Au contraire, la Villa Majorelle actuelle conserve une part de fragilité. On sent les recherches, les restitutions, les choix prudents, les limites aussi. On comprend qu’il a fallu parfois retrouver des pièces, restaurer des décors, recomposer une ambiance à partir d’archives, de photographies, de mobilier conservé et de traces anciennes.

Maquette de la Villa Majorelle © French Moments
C’est une restauration qui ne cherche pas seulement à montrer. Elle cherche à faire ressentir.
Et c’est réussi.
Conseils pratiques pour visiter la Villa Majorelle à Nancy
Pour visiter la Villa Majorelle, il est préférable de réserver son billet à l’avance, car les visites se font par créneaux et le nombre de visiteurs est limité. C’est d’ailleurs une bonne chose : la maison n’est pas immense, et l’expérience serait moins agréable si l’on s’y retrouvait trop nombreux.

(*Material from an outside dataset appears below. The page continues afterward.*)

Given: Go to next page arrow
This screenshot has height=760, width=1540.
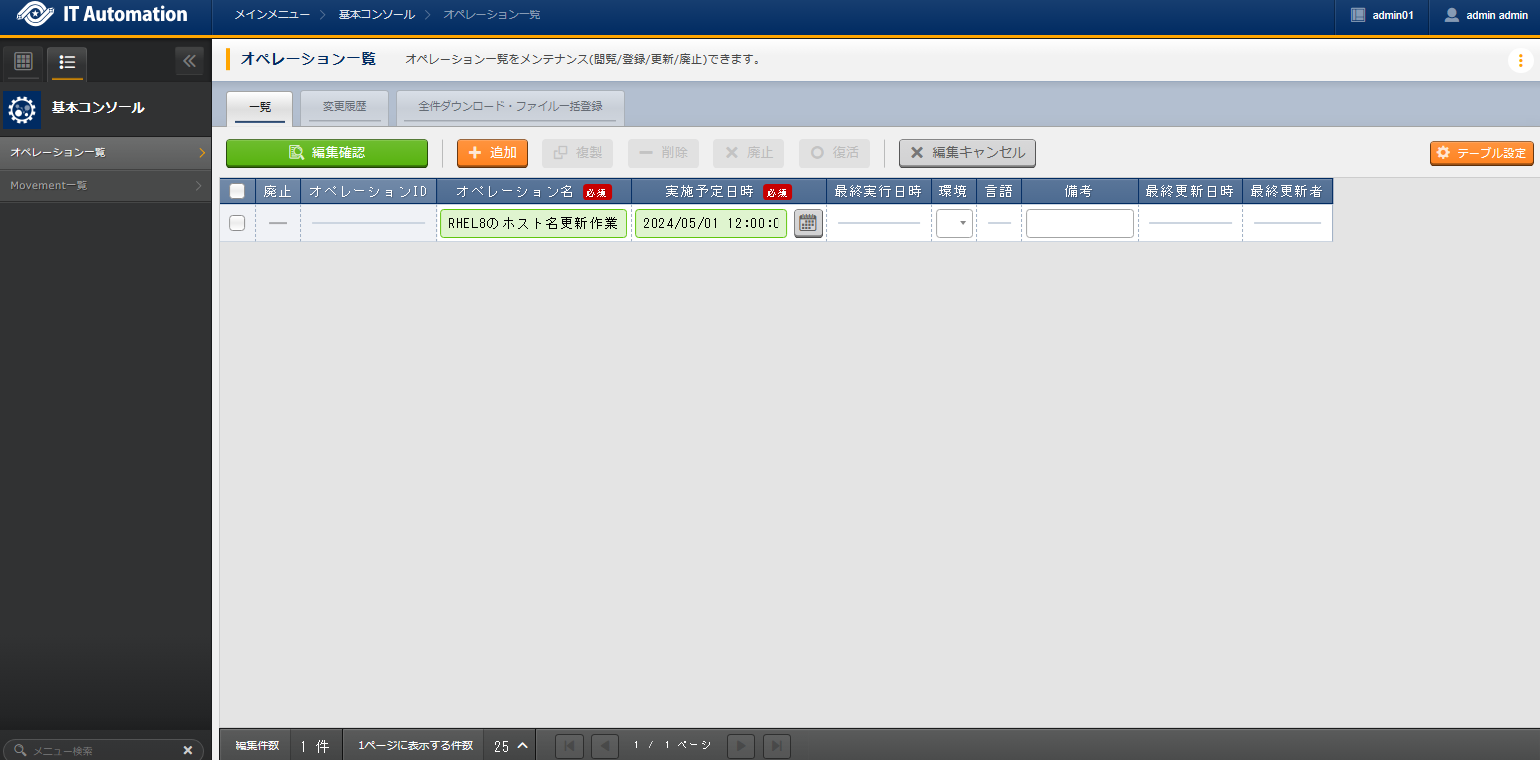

Sur place, prévoyez de prendre votre temps. La Villa Majorelle peut se visiter assez rapidement, mais ce serait dommage de la traverser trop vite. Il faut regarder les détails : les vitraux, les ferronneries, les poignées, les décors végétaux, les cheminées, les meubles, les panneaux peints, les jeux de lumière.

Le grand escalier de la villa © French Moments
Pensez aussi aux sur-chaussures, fournies pour protéger les parquets. Et évitez les chaussures peu adaptées, notamment les talons trop fins.

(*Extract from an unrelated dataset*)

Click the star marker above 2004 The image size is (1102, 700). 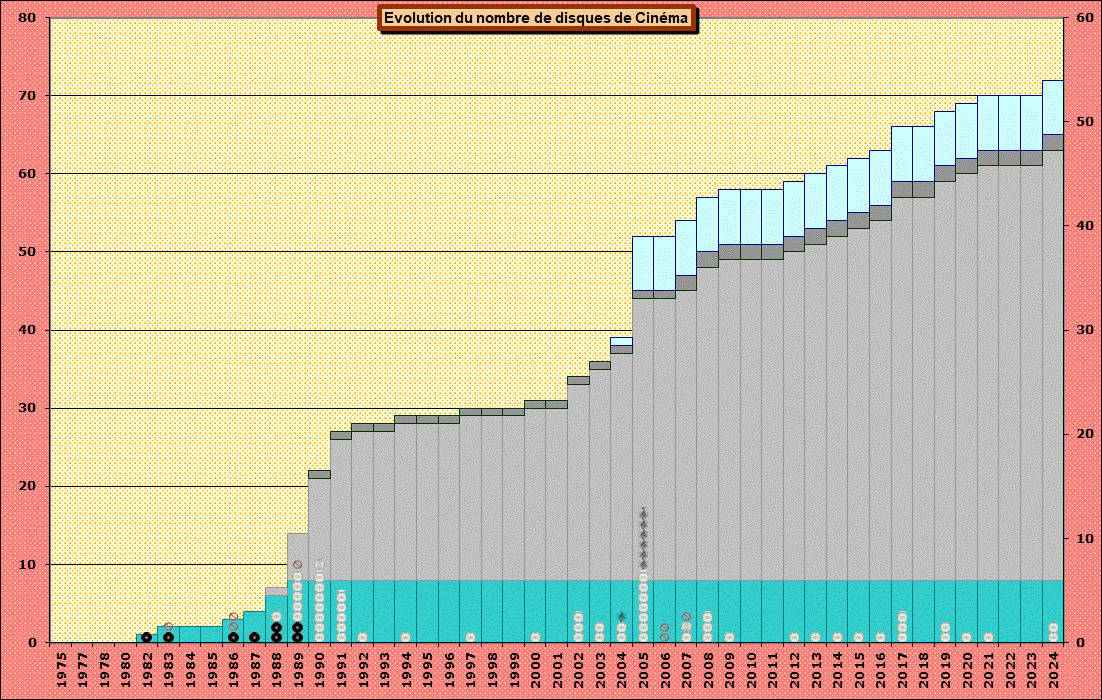[622, 617]
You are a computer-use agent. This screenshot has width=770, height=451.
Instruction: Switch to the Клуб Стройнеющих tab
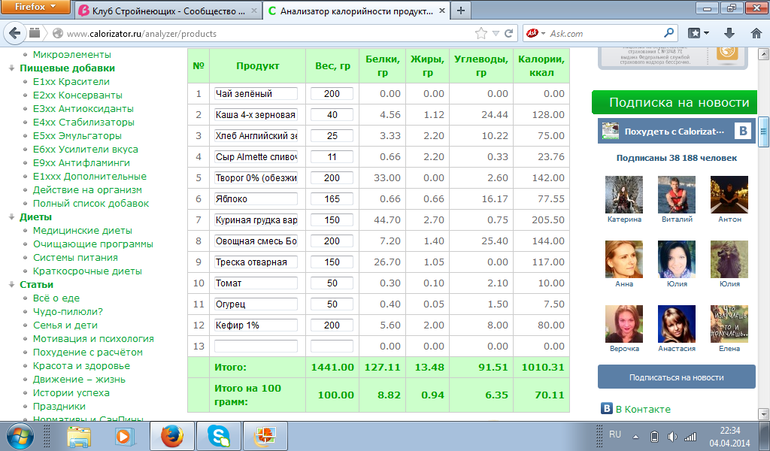coord(165,10)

Depuis la gare de Nancy, la villa se rejoint facilement à pied en une quinzaine de minutes. C’est l’option que je conseille si vous aimez découvrir les quartiers moins touristiques. Le trajet par l’avenue Foch, la rue des Goncourt et les rues résidentielles environnantes offre une belle transition entre le centre-ville et ce Nancy Art nouveau plus discret.

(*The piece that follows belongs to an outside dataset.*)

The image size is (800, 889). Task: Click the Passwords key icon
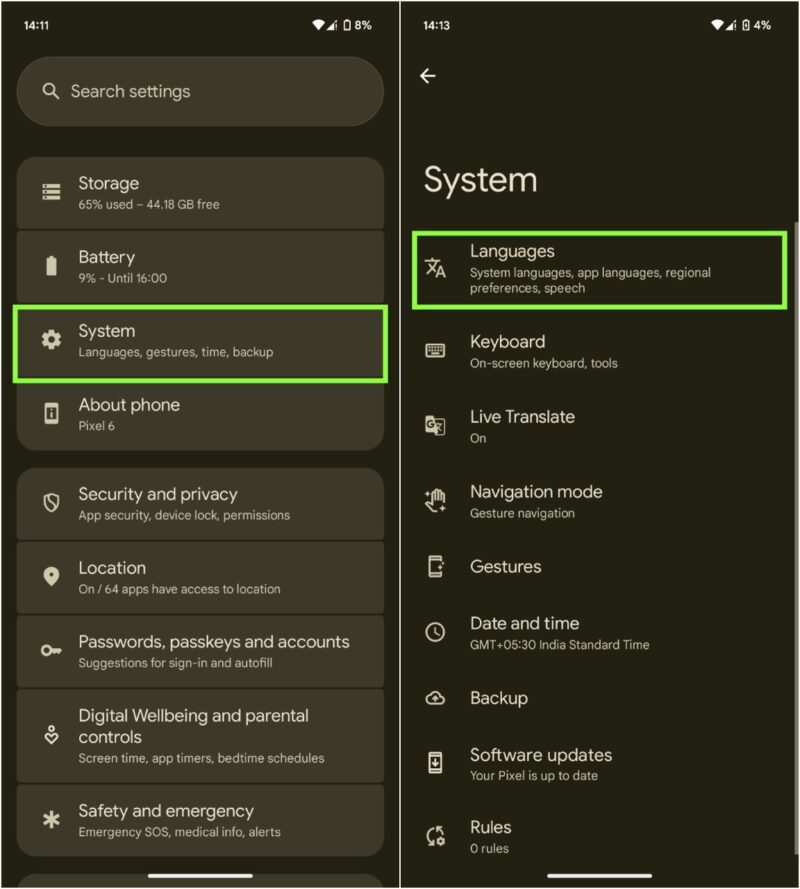coord(51,651)
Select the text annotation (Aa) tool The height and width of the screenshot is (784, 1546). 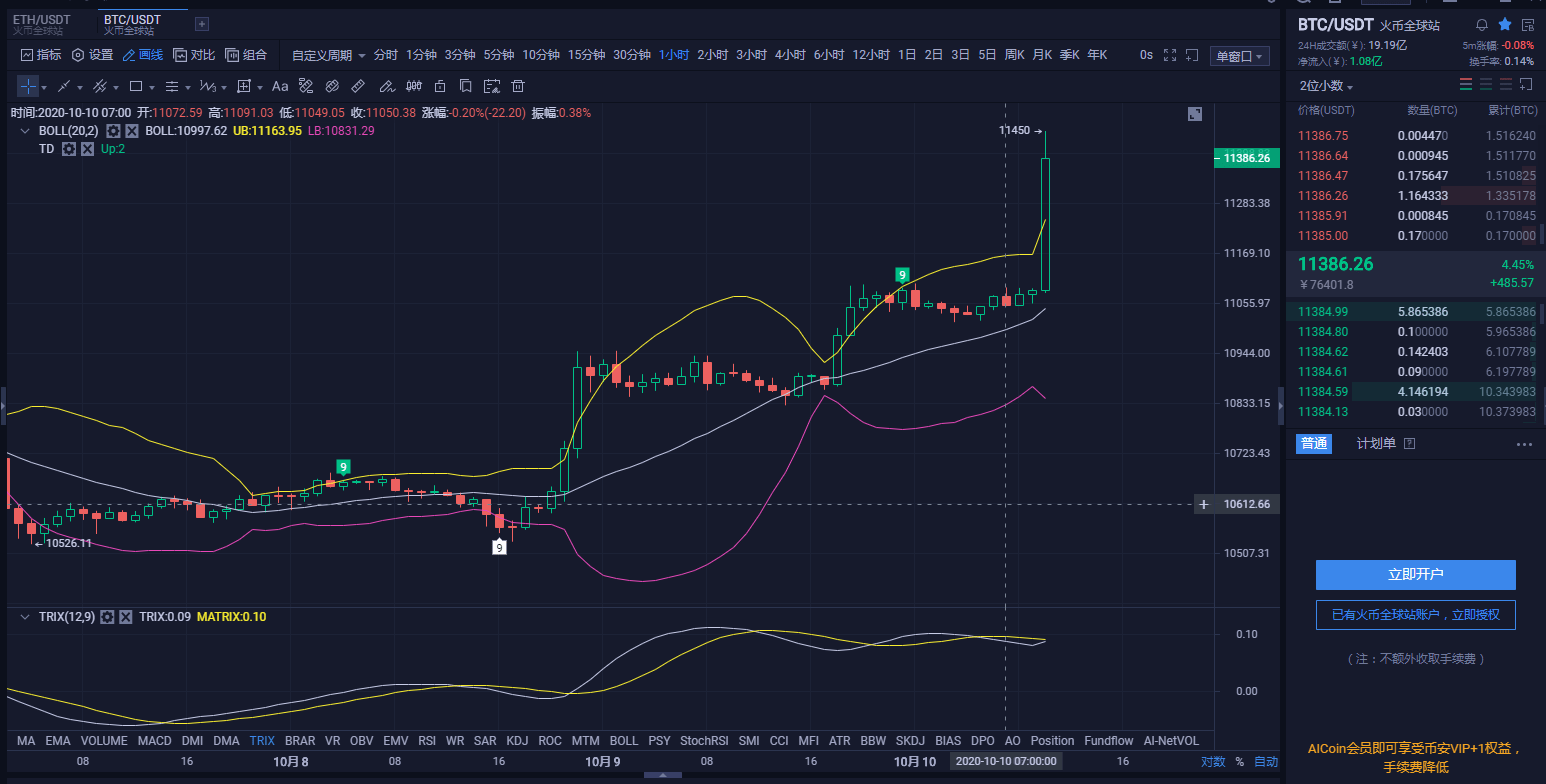pyautogui.click(x=280, y=86)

Enfin, si vous avez le temps, combinez la visite avec le musée de l’École de Nancy. Les deux lieux se complètent parfaitement.
Pourquoi la Villa Majorelle m’a marqué
Pour moi, la Villa Majorelle n’est pas seulement un monument à visiter à Nancy.
Elle est liée à un souvenir d’enfance, à ma grand-mère, à cette maison dont j’entendais parler sans pouvoir y entrer. Elle est aussi liée à mes deux visites récentes, en octobre 2020 puis en mai 2026, à deux moments différents de ma redécouverte de Nancy.
J’aime la Villa Majorelle parce qu’elle raconte une ville à son apogée créative. Une ville où des artistes, des artisans, des architectes et des industriels ont travaillé ensemble pour inventer un art nouveau, inspiré par la nature, tourné vers la modernité, mais encore profondément attaché au geste de la main.

Villa Majorelle © French Moments
Oui, son jardin a presque disparu. Oui, son environnement actuel ne permet plus de la contempler comme on pouvait le faire au début du 20e siècle. Mais cela ne diminue pas son pouvoir d’évocation.
Au contraire, cette fragilité la rend peut-être encore plus émouvante.
Visiter la Villa Majorelle, c’est entrer dans une maison qui a traversé le temps, perdu une partie de son décor, retrouvé une part de sa voix, et qui continue de raconter Nancy comme peu de lieux savent le faire.

La villa vue de la rue Louis Majorelle © French Moments
Un grand merci à Destination Nancy pour m’avoir invité à visiter la Villa Majorelle et à redécouvrir l’un des plus beaux trésors Art nouveau de Nancy. Ce fut un vrai plaisir de franchir à nouveau les portes de cette maison remarquable.